■ **WHAT IS NEEDED**: All lines from the line containing "Task: Click the Log" up to and including the last line of the entries must be written out exactly, with no others.

----- DATASET ENTRIES -----

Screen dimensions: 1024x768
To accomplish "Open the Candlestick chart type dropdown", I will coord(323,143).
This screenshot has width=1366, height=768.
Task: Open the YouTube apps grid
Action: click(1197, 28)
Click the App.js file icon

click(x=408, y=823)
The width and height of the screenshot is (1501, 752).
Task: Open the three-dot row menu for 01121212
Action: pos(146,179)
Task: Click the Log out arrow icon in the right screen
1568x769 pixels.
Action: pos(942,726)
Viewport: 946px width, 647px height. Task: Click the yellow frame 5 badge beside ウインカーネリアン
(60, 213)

-----

■ **RESULT OF THIS EXERCISE**:
Task: Click the Log out arrow icon in the right screen
1568x769 pixels.
Action: pos(942,726)
Viewport: 946px width, 647px height. Task: Click the yellow frame 5 badge beside ウインカーネリアン
(60, 213)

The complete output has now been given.